### Document passage

In earlier posts, I've warned against a devious Democratic plot by bypass the normal policy reconciliation process, which would be defeated by Scott Brown's 41st vote against the Democratic Party Health Care Bill. Given the fragile nature of the Senate compromise, which explicitly ruled out the public option in the House bill, the Democrats have boxed themselves in. You still don't see a recognition of the fact that if the Democrats themselves have differences on how to proceed on health care, after months of negotiating bare majorities for passage in either the House or Senate under heavy leadership pressure, maybe it's not a good idea, given the fact that most polls I've seen recently reject the health care bill on the table and want the Democrats to scrap the current partisan vehicle and start over with a bipartisan consensus.

### Actions to take
• A. Transcribe the portion of the health care post starting with "In earlier posts, I've" and going on through "a bipartisan consensus.".
• B. Answer these questions using the health care post:
(i) Whose vote against the Democratic Party Health Care Bill is named, and which vote is it?
(ii) What did the Senate compromise explicitly rule out?
(iii) According to the polls the writer has seen recently, what do they want the Democrats to do?

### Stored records
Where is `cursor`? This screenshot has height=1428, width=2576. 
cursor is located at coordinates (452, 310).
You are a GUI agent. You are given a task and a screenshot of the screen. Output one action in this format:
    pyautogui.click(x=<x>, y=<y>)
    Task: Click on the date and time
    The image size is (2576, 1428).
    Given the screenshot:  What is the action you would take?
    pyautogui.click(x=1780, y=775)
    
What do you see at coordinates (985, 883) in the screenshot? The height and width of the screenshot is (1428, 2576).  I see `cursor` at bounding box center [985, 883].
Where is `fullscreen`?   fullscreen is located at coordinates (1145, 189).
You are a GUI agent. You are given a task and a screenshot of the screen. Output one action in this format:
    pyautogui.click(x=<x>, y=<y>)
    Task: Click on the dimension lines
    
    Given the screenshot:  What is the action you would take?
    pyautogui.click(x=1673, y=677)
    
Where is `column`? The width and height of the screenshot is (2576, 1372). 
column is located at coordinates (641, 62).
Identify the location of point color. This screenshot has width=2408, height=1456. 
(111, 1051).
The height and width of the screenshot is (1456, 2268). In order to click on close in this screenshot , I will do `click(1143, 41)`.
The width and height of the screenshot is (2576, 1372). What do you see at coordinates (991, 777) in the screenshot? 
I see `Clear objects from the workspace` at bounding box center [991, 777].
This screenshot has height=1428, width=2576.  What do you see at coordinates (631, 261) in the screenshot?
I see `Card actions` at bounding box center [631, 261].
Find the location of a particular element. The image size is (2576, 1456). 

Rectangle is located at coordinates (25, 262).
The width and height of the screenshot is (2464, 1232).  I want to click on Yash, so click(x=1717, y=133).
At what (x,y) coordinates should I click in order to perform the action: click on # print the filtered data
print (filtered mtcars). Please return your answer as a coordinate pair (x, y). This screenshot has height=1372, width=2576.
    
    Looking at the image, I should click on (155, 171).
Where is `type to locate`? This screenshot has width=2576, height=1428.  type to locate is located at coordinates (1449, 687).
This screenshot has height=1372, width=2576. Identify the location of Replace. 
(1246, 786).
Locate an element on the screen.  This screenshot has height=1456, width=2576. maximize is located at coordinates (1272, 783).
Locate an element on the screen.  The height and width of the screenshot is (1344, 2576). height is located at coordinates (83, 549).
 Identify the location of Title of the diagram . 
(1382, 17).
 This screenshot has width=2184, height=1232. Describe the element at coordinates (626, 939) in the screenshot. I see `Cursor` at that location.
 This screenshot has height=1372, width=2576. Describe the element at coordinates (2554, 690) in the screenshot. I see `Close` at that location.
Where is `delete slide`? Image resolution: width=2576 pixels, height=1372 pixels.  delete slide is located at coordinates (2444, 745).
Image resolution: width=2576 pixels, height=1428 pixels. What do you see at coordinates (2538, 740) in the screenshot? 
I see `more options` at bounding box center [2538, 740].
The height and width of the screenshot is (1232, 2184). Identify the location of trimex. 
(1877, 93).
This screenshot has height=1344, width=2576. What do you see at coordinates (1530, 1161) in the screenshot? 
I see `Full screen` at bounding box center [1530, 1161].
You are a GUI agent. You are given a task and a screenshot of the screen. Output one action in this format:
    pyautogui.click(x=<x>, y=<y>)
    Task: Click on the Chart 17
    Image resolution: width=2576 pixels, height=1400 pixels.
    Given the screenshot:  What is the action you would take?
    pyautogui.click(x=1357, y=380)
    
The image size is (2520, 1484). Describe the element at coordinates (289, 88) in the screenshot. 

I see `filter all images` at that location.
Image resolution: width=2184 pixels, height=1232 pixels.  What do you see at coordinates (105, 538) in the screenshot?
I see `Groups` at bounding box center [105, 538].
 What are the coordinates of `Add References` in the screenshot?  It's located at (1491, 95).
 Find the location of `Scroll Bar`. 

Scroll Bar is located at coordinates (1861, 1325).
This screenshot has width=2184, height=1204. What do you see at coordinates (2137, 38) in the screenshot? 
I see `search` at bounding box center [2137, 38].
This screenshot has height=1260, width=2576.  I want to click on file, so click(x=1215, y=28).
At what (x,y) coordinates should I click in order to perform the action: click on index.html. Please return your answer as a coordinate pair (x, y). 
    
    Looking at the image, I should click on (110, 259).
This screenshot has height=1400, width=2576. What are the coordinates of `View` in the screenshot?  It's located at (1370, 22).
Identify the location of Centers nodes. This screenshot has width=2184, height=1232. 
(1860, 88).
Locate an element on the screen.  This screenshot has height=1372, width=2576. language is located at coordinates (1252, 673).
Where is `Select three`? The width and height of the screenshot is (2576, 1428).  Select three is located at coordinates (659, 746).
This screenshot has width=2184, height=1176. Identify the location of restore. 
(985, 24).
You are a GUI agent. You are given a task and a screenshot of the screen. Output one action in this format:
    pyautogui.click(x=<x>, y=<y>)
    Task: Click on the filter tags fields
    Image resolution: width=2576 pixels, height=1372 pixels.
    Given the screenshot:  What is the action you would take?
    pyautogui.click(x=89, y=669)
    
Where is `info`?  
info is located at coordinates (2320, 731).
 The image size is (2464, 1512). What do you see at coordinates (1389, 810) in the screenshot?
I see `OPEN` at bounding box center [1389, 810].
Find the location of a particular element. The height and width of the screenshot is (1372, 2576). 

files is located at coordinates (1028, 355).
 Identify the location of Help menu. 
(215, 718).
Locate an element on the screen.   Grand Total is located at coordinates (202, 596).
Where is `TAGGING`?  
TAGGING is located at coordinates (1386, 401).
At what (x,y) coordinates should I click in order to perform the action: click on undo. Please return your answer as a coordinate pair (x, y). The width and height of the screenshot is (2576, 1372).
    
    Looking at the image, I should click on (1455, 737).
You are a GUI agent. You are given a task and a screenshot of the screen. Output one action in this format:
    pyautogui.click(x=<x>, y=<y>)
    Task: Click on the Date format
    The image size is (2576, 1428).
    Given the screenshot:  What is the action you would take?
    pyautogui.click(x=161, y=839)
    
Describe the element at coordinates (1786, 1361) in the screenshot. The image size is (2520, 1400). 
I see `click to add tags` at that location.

### Answers given
• A.
In earlier posts, I've warned against a devious Democratic plot by bypass the normal policy reconciliation process, which would be defeated by Scott Brown's 41st vote against the Democratic Party Health Care Bill. Given the fragile nature of the Senate compromise, which explicitly ruled out the public option in the House bill, the Democrats have boxed themselves in. You still don't see a recognition of the fact that if the Democrats themselves have differences on how to proceed on health care, after months of negotiating bare majorities for passage in either the House or Senate under heavy leadership pressure, maybe it's not a good idea, given the fact that most polls I've seen recently reject the health care bill on the table and want the Democrats to scrap the current partisan vehicle and start over with a bipartisan consensus.

• B.
(i) Scott Brown's, his 41st vote.
(ii) The public option in the House bill.
(iii) Scrap the current partisan vehicle and start over with a bipartisan consensus.